I have several log sources (files) that are being ingested by filebeat. There will be several (say, 5-20) log lines that are all linked by a single field (I'll call it the transaction id). In just one of the many logs there will be another field (e.g. a "url"). I want to be able to add the "url" field to all the log lines for that transaction id.

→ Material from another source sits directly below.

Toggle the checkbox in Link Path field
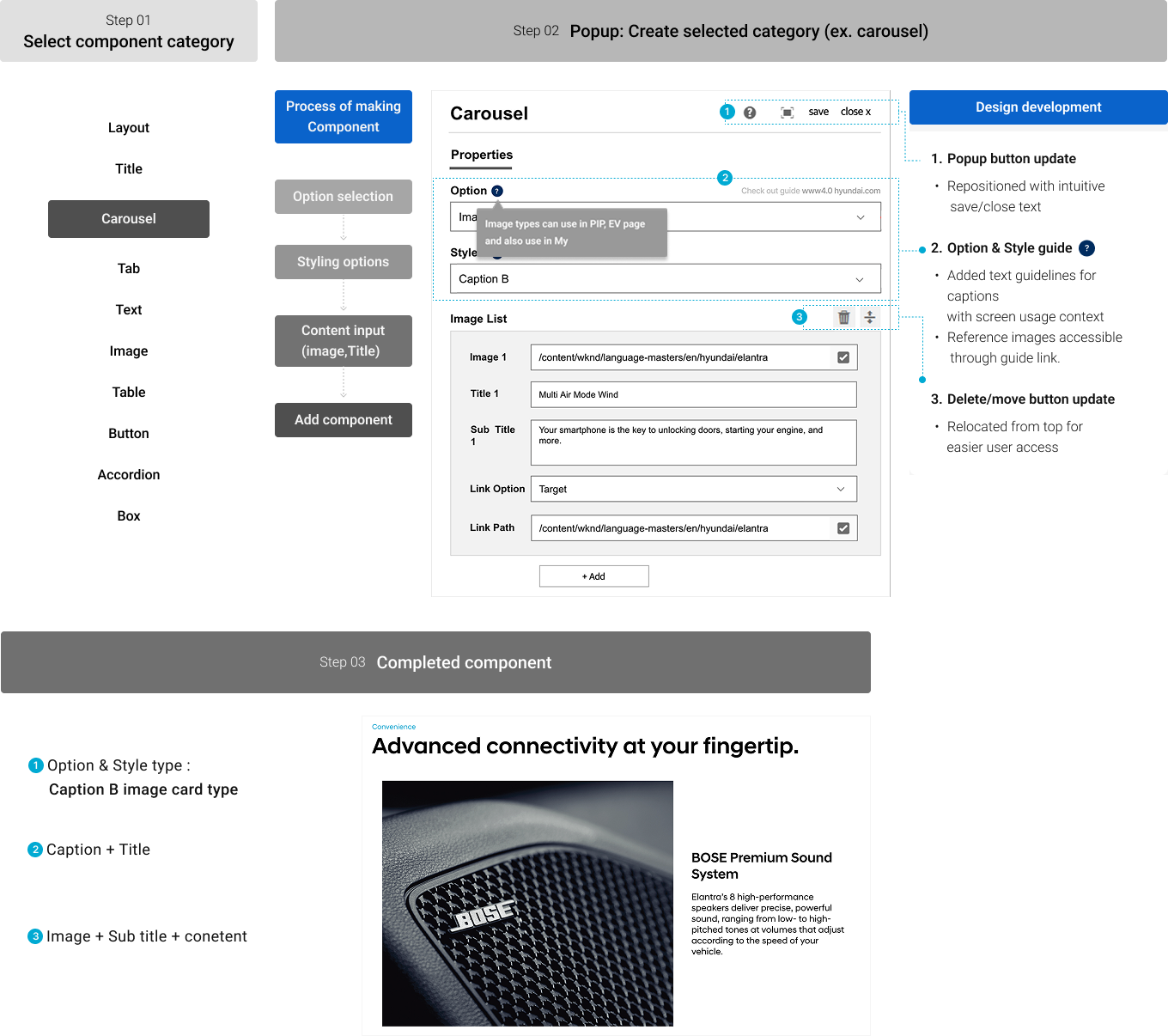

Here is an example log file:
2021-08-06T12:36 ABCDE - I am starting up
2021-08-06T12:37 ABCDE - I am doing something else
2021-08-06T12:38 VWXYZ - I am starting up
2021-08-06T12:39 VWXYZ - I am doing something else
2021-08-06T12:40 ABCDE - hitting url https://elastic.co
2021-08-06T12:41 VWXYZ - hitting url https://elastic.co
2021-08-06T12:42 ABCDE - I am spinning down
2021-08-06T12:42 VWXYZ - I am spinning down
In this example there are 2 "transaction ids" that correspond to 2 different jobs or threads:
- ABCDE
- VWXYZ
Filebeat would be configured to pick up the log lines and ship them off to logstash. Logstash would then parse them into a date (2021-08-06T12:36), a transaction id (ABCDE), and a message (I am starting up) field. For the messages that include a url (hitting url X), logstash would grok the url and put it into a url field.
Now when querying from Kibana, I can easily filter by the transaction id field to see all the messages that are from the same thread. I can also try to find log lines that have the "https://elastic.co" as the url field. The problem with this design is that when I filter on url, I only get these 2 log lines:
2021-08-06T12:40 ABCDE - hitting url https://elastic.co
2021-08-06T12:41 VWXYZ - hitting url https://elastic.co
If I want to see all the other log lines, I have to manually add those transaction ids to another filter so I can see all the related logs.
So my question is, how can I add the url
field to all the logs?
What I have tried:
- I know this could be possible using the Logstash Aggregate Filter, but that only allows for a single worker thread, and I have multiple Logstash servers that are all load balanced - enriching these documents in parallel.
- I could also write an external program that did the 2-pass query. (look for any of these logs that contain a url, and then do an update on all logs that match its transaction id so they also have the url field). The downside to this is that it would not happen on ingest, and it could quickly become an expensive query depending on how many logs are in Elasticsearch.
- I also looked at moving some of the parsing logic off of logstash and to filebeat in order to use the Script Processor for filebeat, but you can only manipulate the current event, not past events. E.g. I could have a lookup table (this would obviously need some management to prevent an infinitely growing table) in the script processor that would map transaction id to url, and when a url field shows up, add it to the lookup table. When new events for that transaction id come, it could add the url field to the event, but this wouldn't work for the previous events that were already processed before the url was known.
These logs would also be processed relatively close to each other, so there's no need to prevent the logs from ingesting indefinitely if for some reason no url field is found in any log line.